Change seems to be on the horizon as daylight saving officially begins this Sunday, November 3, at 2 a.m. Before the Uniform Time Act in 1966 was passed by Congress, much consideration went into the final 2 a.m. change marker, a few included: occur when the fewest running trains, occur before the majority of workers leave for work, would have the most minimal disruption to bars, which close at 1:59 a.m., and lastly, would prevent the date from switching to yesterday.


The Nasdaq Composite posted the largest weekly gain of the three major U.S. stock indices.
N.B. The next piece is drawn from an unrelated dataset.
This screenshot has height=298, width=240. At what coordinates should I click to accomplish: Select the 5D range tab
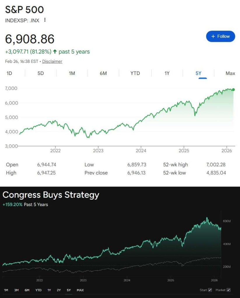pos(41,73)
It rose 1.90%. Last week also brought gains of 0.70% for the Dow Jones Industrial Average and 1.22% for the S&P. The MSCI EAFE, a benchmark for developed stock markets outside the U.S., rose 1.14%.

Another Hint of Progress in Trade Talks

Friday, the Office of the U.S. Trade Representative stated that parts of a new trade deal with China were near completion. No specifics were given as of Friday’s close, but the USTR noted that negotiators had “made headway” on key issues.
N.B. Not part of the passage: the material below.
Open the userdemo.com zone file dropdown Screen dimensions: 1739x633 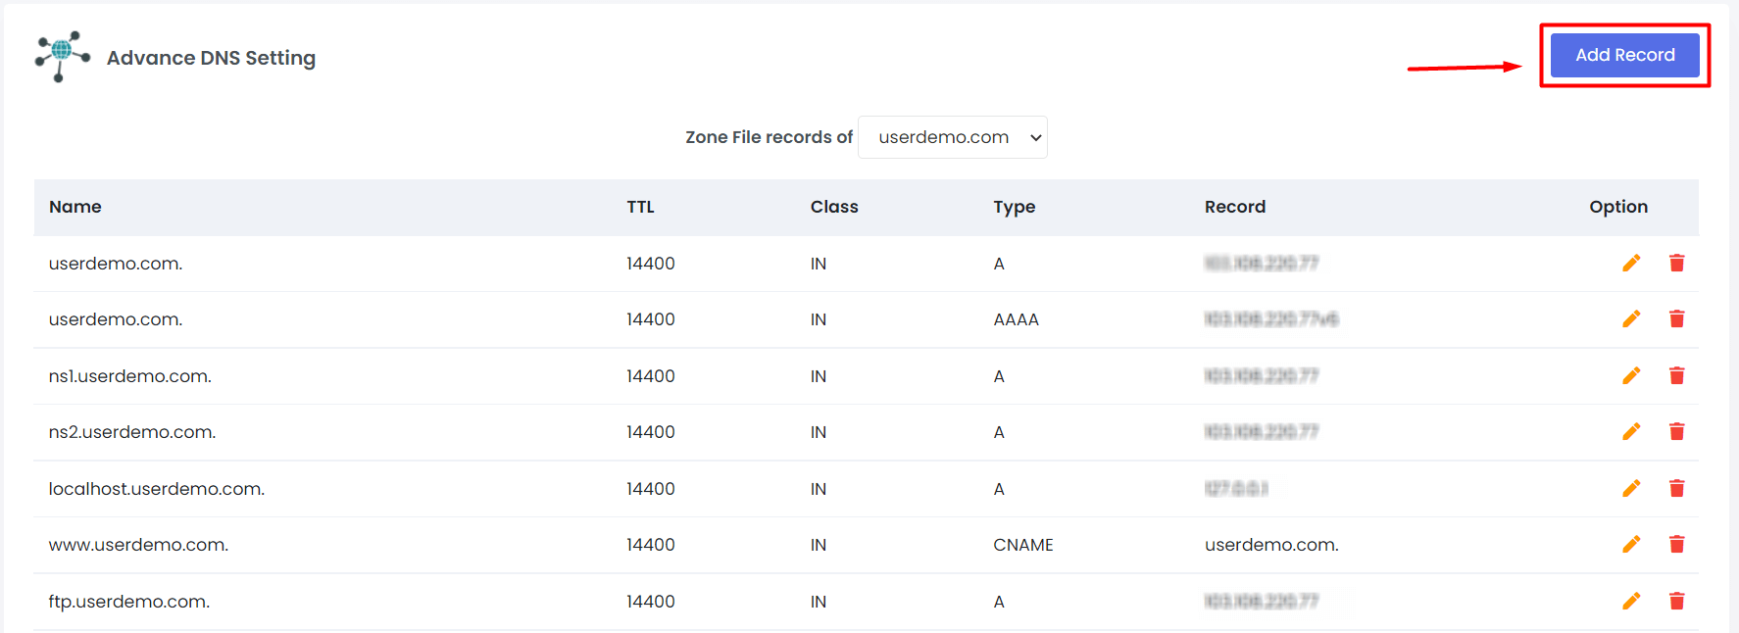tap(953, 137)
Analysts think both sides may cancel certain tariffs as part of a deal. President Trump has said that he would like to sign a new trade accord with China’s President, Xi Jinping, next month.

A Gain for Consumer Sentiment

Rising to a final October mark of 95.5, the University of Michigan’s Consumer Sentiment Index advanced 2.3 points month-over-month. During August and September, the index’s level varied from 89.8 to 93.2.

What’s Next

The Federal Reserve meets this week. Will it make another interest rate cut? And if it does, could that be the last rate cut for a while? Traders will study the language of the statement and listen carefully to Fed chair Jerome Powell’s Wednesday press conference for clues.



A donor-advised fund is a giving vehicle established at a public charity created to manage donations on behalf of the donors. It allows donors to make a charitable contribution to the fund, get a tax benefit immediately and then recommend endowments from the fund over time. The money put into the fund can then be invested and grow tax-free. A better way to think about a donor-advised fund is like a charitable savings account: a donor contributes to the fund as frequently as they like and then recommends grants to their favorite charity when they are ready.

Here are some quick facts about Donor Advised Funds:

1. You make an irrevocable contribution of personal assets.
2. You immediately receive the maximum tax deduction that the IRS allows.
3. You name your donor-advised fund account, advisors, and any successors or charitable beneficiaries.
4. Your contribution is placed into a donor-advised fund account where it can be invested and grow tax free.
5. At any time afterward, you can recommend grants from your account to qualified charities.